• Supplied records
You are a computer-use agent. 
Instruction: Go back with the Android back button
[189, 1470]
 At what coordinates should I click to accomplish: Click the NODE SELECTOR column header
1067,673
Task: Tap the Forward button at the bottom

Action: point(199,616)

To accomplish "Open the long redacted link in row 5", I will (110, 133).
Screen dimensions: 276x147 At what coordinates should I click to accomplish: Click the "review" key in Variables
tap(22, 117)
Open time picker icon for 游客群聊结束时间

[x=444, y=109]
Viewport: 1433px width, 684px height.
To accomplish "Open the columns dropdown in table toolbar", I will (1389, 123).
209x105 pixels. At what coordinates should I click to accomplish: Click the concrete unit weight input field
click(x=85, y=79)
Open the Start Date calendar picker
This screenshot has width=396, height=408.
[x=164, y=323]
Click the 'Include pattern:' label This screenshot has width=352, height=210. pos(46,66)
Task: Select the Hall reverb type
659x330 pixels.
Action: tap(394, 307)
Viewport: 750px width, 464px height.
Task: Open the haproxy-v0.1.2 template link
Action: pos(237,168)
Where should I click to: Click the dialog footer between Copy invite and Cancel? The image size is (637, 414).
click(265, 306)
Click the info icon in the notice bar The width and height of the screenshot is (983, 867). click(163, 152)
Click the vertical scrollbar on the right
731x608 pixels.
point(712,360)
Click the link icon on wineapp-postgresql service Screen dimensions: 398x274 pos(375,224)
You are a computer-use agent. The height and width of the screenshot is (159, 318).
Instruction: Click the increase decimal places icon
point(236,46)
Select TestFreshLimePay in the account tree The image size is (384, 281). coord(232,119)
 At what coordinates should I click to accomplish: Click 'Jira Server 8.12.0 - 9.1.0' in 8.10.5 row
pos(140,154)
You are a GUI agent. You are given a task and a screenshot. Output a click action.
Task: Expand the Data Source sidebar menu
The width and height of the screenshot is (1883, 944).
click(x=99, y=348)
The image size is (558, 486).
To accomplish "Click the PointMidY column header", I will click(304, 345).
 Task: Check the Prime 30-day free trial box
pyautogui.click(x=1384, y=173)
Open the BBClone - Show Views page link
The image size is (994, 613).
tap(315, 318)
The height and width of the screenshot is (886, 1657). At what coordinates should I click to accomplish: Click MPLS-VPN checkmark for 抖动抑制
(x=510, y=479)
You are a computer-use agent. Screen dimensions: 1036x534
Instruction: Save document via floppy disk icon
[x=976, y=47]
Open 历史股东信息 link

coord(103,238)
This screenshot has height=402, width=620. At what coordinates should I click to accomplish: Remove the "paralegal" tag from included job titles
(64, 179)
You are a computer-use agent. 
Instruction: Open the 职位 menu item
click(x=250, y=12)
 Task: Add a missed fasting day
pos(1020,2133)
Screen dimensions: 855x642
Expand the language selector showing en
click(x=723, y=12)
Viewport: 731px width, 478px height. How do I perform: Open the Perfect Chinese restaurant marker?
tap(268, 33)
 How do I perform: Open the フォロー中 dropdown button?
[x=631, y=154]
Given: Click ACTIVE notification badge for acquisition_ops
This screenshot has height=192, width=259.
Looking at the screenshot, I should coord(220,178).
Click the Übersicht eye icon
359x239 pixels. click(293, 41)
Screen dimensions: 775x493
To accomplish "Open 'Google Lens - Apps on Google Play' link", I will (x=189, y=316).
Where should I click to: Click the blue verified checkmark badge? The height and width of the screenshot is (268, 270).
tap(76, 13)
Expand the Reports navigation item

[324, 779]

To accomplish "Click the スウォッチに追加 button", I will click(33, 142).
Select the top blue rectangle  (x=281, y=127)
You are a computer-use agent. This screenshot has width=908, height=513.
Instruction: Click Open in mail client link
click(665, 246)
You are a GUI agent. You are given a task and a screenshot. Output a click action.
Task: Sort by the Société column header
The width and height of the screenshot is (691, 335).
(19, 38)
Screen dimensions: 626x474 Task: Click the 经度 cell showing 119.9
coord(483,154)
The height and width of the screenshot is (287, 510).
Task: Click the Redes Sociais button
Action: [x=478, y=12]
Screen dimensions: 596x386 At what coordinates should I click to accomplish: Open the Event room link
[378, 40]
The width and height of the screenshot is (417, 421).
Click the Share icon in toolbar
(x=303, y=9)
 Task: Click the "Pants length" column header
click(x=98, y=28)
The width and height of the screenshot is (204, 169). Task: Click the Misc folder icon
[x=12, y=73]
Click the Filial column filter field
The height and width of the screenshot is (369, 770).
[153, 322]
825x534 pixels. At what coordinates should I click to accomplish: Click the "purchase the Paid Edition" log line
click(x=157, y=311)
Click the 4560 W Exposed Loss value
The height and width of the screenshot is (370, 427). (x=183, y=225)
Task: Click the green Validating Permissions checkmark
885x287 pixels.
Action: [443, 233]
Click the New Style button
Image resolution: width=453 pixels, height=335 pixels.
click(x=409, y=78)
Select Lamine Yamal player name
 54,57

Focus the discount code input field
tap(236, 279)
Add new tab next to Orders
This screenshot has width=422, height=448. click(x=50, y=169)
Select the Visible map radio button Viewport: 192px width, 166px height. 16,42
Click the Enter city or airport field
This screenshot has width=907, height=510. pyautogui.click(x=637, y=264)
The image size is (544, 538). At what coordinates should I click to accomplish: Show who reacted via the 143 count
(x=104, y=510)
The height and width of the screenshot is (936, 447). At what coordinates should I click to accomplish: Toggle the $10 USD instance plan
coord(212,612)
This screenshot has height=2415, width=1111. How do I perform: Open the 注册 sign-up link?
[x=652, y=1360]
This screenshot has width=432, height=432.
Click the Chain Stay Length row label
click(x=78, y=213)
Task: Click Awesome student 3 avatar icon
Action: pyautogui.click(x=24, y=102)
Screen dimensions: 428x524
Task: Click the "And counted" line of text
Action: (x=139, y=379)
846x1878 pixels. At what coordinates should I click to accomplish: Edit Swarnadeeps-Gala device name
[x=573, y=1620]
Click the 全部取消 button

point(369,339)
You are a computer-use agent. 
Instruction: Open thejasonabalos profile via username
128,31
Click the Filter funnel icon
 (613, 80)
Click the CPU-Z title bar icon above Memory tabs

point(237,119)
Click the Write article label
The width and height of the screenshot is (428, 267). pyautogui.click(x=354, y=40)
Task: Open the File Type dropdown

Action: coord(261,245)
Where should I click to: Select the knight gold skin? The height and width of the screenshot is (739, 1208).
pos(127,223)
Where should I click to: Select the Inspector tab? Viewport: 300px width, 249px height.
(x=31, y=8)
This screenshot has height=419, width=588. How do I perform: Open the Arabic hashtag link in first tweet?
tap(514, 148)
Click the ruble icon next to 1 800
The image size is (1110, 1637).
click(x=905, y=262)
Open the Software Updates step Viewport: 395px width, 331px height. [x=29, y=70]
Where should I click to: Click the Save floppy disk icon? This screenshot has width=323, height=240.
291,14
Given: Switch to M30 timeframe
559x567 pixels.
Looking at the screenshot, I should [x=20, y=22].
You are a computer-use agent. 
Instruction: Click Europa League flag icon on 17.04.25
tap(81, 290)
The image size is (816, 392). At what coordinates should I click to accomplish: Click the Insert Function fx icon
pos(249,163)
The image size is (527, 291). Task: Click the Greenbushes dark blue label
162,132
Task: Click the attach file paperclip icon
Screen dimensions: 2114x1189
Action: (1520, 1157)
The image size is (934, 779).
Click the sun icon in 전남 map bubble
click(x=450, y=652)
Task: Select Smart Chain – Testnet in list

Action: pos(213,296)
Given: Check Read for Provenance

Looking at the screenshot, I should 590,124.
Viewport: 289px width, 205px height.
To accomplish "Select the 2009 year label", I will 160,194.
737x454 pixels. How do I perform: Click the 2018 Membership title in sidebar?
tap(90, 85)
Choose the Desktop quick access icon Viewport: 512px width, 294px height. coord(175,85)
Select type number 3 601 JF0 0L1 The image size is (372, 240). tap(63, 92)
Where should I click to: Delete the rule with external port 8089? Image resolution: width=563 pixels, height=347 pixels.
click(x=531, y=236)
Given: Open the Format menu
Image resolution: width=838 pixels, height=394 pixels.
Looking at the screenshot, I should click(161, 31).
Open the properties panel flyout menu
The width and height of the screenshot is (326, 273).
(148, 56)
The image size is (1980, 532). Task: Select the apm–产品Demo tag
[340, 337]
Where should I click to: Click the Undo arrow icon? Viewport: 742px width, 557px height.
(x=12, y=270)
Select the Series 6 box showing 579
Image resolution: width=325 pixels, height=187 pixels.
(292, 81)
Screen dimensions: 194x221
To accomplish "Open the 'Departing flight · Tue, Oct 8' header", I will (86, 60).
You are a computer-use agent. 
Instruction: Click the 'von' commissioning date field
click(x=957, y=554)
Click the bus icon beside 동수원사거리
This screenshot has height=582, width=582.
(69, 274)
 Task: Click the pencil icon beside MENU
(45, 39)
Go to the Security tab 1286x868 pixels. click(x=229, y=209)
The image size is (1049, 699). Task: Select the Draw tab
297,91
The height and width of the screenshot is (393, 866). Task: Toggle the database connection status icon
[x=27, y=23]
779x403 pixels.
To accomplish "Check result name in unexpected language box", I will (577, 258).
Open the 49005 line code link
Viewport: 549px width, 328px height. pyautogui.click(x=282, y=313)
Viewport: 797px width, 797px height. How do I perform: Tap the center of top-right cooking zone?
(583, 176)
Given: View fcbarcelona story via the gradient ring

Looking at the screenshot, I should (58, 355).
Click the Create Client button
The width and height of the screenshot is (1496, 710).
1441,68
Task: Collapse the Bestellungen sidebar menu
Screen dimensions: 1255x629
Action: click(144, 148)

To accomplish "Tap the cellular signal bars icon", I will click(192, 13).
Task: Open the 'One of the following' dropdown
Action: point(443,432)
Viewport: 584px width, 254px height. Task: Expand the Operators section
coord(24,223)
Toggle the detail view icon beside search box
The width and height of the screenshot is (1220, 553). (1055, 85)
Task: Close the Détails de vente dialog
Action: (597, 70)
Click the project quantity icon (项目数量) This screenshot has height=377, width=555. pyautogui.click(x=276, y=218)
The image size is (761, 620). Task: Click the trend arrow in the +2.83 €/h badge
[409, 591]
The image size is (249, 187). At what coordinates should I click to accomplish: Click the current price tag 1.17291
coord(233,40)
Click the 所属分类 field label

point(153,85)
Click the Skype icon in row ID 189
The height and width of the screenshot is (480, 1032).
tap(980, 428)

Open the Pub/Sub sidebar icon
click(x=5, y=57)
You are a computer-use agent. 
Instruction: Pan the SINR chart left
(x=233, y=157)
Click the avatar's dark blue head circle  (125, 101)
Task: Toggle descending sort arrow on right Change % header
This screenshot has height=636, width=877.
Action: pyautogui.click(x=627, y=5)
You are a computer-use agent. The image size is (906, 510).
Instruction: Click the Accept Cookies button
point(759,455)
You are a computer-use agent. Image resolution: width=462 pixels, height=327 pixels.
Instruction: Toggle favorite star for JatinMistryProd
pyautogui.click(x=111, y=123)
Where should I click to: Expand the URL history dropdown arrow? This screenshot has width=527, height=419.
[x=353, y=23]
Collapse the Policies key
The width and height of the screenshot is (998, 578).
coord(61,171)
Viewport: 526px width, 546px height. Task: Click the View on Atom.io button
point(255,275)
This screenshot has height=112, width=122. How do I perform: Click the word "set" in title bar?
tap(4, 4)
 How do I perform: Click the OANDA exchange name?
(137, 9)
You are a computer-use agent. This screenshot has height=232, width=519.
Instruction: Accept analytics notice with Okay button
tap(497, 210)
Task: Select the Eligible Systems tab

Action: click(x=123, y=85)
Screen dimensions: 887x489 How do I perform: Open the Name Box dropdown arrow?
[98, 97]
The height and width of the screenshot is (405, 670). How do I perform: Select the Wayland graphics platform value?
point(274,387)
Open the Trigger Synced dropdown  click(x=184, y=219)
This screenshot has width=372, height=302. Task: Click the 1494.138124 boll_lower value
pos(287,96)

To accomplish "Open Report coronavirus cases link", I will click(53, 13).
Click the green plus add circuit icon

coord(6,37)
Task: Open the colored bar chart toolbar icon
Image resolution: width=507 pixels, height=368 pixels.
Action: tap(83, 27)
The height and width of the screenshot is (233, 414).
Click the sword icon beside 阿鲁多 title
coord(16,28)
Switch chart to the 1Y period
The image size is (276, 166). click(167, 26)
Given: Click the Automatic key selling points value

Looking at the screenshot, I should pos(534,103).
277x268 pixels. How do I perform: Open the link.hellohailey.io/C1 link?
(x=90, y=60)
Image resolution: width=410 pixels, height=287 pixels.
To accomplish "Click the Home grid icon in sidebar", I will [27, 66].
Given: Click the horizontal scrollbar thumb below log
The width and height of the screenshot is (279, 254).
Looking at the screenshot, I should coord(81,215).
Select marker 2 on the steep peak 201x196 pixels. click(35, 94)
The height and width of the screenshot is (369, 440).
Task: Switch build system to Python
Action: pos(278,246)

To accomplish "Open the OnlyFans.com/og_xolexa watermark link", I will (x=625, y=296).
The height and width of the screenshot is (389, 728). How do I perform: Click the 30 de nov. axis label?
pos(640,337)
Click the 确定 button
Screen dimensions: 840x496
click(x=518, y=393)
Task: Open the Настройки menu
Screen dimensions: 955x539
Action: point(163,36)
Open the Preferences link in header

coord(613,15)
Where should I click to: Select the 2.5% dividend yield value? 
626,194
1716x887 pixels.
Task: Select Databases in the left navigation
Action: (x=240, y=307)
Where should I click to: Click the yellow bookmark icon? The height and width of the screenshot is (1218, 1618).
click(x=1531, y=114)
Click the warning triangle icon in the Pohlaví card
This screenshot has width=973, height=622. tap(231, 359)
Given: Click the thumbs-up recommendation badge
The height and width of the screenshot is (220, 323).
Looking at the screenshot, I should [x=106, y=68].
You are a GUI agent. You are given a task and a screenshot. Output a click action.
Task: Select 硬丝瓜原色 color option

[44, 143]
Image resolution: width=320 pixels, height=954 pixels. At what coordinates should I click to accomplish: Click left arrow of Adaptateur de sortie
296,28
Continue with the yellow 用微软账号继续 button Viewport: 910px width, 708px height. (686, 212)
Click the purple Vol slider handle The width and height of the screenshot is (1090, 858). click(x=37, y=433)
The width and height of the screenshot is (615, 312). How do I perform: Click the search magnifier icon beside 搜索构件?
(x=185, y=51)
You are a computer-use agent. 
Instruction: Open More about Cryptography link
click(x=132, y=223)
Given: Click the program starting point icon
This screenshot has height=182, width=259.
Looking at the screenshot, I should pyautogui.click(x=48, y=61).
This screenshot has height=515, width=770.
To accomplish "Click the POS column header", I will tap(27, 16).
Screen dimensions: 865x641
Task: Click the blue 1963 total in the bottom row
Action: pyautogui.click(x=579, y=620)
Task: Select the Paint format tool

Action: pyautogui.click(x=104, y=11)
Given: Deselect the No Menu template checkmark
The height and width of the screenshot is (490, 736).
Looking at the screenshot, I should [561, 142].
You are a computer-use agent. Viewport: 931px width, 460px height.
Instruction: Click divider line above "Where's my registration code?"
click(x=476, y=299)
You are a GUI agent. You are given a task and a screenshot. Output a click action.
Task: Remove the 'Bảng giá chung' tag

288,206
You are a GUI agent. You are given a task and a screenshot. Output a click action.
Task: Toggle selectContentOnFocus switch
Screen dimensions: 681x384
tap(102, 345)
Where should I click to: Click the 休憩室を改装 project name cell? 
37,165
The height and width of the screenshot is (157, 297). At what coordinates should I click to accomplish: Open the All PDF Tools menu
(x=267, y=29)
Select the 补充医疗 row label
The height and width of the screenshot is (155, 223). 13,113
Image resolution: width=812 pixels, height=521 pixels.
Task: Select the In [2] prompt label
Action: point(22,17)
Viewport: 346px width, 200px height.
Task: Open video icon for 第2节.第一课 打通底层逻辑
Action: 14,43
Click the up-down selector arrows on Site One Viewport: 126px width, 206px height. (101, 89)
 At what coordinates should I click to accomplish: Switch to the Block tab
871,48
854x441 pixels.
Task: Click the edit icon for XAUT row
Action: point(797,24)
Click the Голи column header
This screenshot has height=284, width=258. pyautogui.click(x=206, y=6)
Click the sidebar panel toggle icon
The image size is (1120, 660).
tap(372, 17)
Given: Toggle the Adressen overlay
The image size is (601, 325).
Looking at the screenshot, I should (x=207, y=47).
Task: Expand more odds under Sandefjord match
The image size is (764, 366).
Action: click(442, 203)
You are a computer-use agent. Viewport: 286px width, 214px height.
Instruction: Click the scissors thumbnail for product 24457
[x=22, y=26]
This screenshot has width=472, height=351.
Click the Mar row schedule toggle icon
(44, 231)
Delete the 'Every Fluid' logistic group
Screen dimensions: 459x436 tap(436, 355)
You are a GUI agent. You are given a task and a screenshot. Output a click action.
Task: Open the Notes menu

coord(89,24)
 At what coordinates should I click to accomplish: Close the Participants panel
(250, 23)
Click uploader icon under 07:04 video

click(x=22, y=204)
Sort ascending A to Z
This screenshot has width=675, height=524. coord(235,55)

• Task requirements
From the line holding "How do I perform: Click the OANDA" to the line holding "Task: Open the colored bar chart toolbar icon", inclusive, restate each line above exactly as written.

• Task output
 How do I perform: Click the OANDA exchange name?
(137, 9)
You are a computer-use agent. This screenshot has height=232, width=519.
Instruction: Accept analytics notice with Okay button
tap(497, 210)
Task: Select the Eligible Systems tab

Action: click(x=123, y=85)
Screen dimensions: 887x489 How do I perform: Open the Name Box dropdown arrow?
[98, 97]
The height and width of the screenshot is (405, 670). How do I perform: Select the Wayland graphics platform value?
point(274,387)
Open the Trigger Synced dropdown  click(x=184, y=219)
This screenshot has width=372, height=302. Task: Click the 1494.138124 boll_lower value
pos(287,96)

To accomplish "Open Report coronavirus cases link", I will click(53, 13).
Click the green plus add circuit icon

coord(6,37)
Task: Open the colored bar chart toolbar icon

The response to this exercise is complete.